Her goal simple, to educate the public about wholesome food, starting with sourdough.
“Everybody loves bread, but they see bread as not a good thing, not a healthy thing,” she said, sharing the whole grain flour and starter used for her creations is exactly the opposite of the societal stigma; it’s healthy.
Kris further shared her vision at the time, was to take it from a little cottage food bakery which was in her Ripon home to a storefront, uncertain of where. She added that she and Tom felt if it was meant to be it would be; knowing this was something she wanted to bring to the community.
“Sourdough became it. Sourdough is what people came here for. Lines out the door,” Kris said of the early days of opening the business. Today, they sell approximately 45 to 60 loaves a day in house.
To do so, Kris added two additional bakers to her team, including Head Baker, Kate Hendricks. Also self-taught in the bread department, recognizing the need for extra help to maintain the demand, Kris spent six months teaching Kate all she had learned at SFBI.
The wheat used is from Washington. That’s an important point for the couple, who believes if the land surrounding the wheat isn’t healthy then neither is the wheat because it’s growing there.
“We use no yeast here. Everything we do here is grown from a starter,” Kris explained of the 12 different varieties of bread currently offered. That includes the cafe bread, which was originally not intended to be sold in the store.

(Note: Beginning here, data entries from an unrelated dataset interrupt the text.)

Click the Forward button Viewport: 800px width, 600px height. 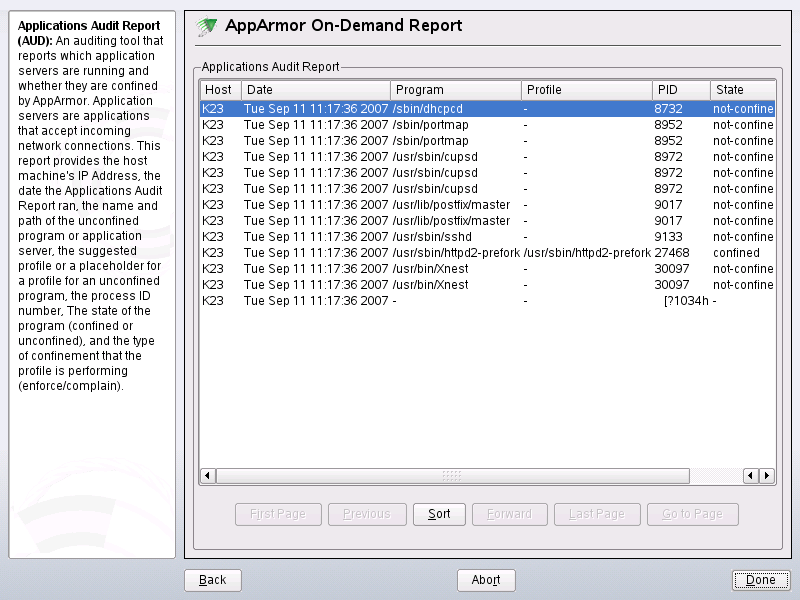coord(509,513)
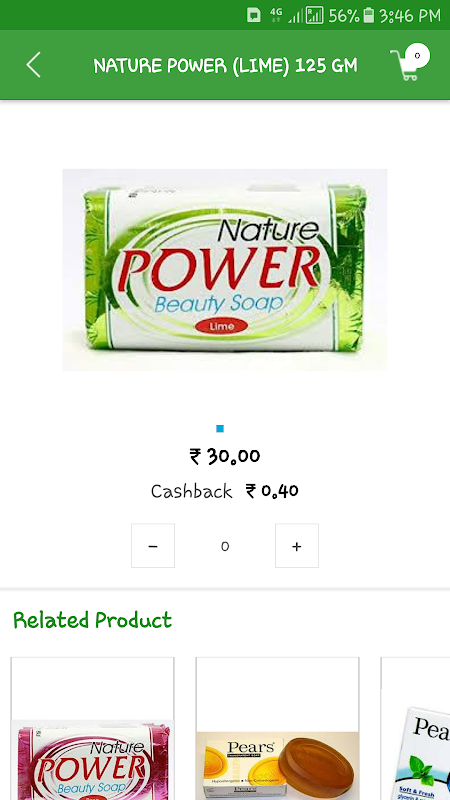
Task: Open the pink Nature Power related product
Action: tap(92, 729)
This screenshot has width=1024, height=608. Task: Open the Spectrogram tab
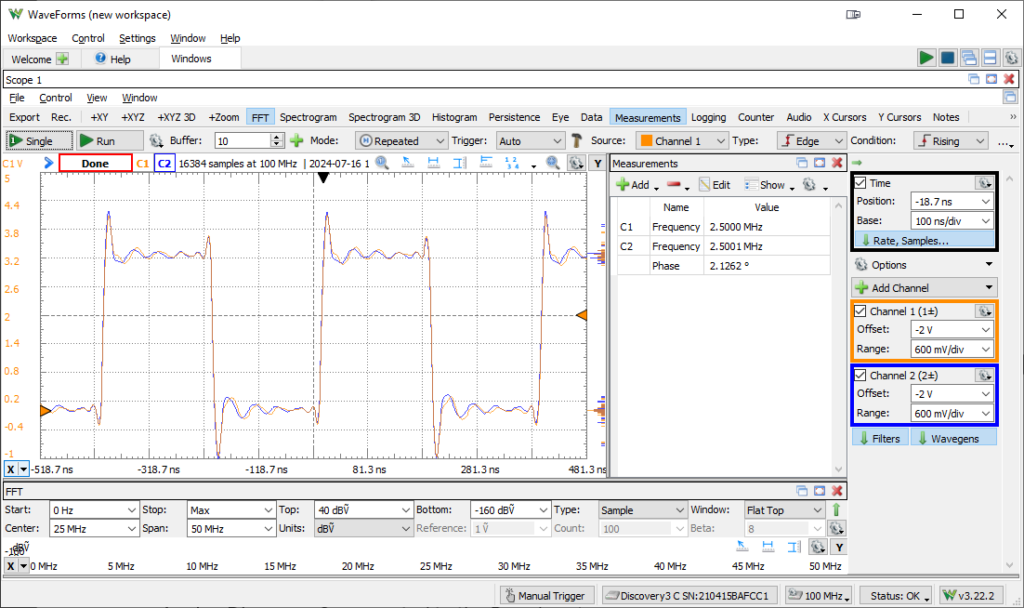(x=308, y=116)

“The wheat is not sifted, so all the natural ingredients are left in it. So you’re getting nutrition when you eat this bread. It is the bread of life,” she stated.
“The sourdough is the backbone of the business,” Kris continued, sharing that many of the meals created by Chef Stephen Rinauro highlight the bread.
“It’s a dine-in experience, elevated by local, sustainable, organic foods,” Chef Rinauro stated.
With 33 years of experience as a chef, as well as a former farm to table cafe owner himself, Rinauro was a welcome addition to the team at the start of 2023, as the Henderson couple began their plan to “pivot” the business.
“We are an ingredient and produce driven program here,” he continued.
Rinauro further shared the core value of his creations are vegetables but meat is also part of the menu. Everything is made to order, a true farm to table cafe.
As the company pivots and the cafe grows, the addition of wine and beer is something the team is excited to share with the 209.
“We are partnering with the most amazing little sustainable vineyard. People that grow their own grapes, bottle their own wine and so we’re staying in that same brand,” Kris stated excitedly. “We’re focusing on an organic wine. Wines that are clean, no added chemicals, no added ferments, wild fermentation. Just like our sourdough.”
As the cafe and beverage service expand, the Henderson duo highlighted equal importance of continuing to offer fresh, local, sustainable foods in a smaller portion of what was once the market area of the space.
“Klean Eatz is a place you can come to and you can trust your food. We are 100 percent transparent. It’s a place that you can come to and we’ll educate you about your food,” Kris said.
“Being able to bring an element of direct service, full service, shared plates and keeping people in house and keeping food out of to go boxes,” Chef Rinauro said of the ultimate goal of the kitchen.
“My favorite thing about running this business is the challenges. Even though at night when you’re really overwhelmed and tired, you get up the next day and God gives you the strength to do it again,” Kris summarized. “The challenges, as hard as it is to say that, those are the things that I really thank the Lord for daily. I know in the end those are the things that are going to make Klean Eatz what it’s going to be in the future.”
Klean Eatz is at 222 West River Road, Ripon. Hours of operation as well as current meal offerings may be found on their website: www.kleaneatzmarketbakery.com.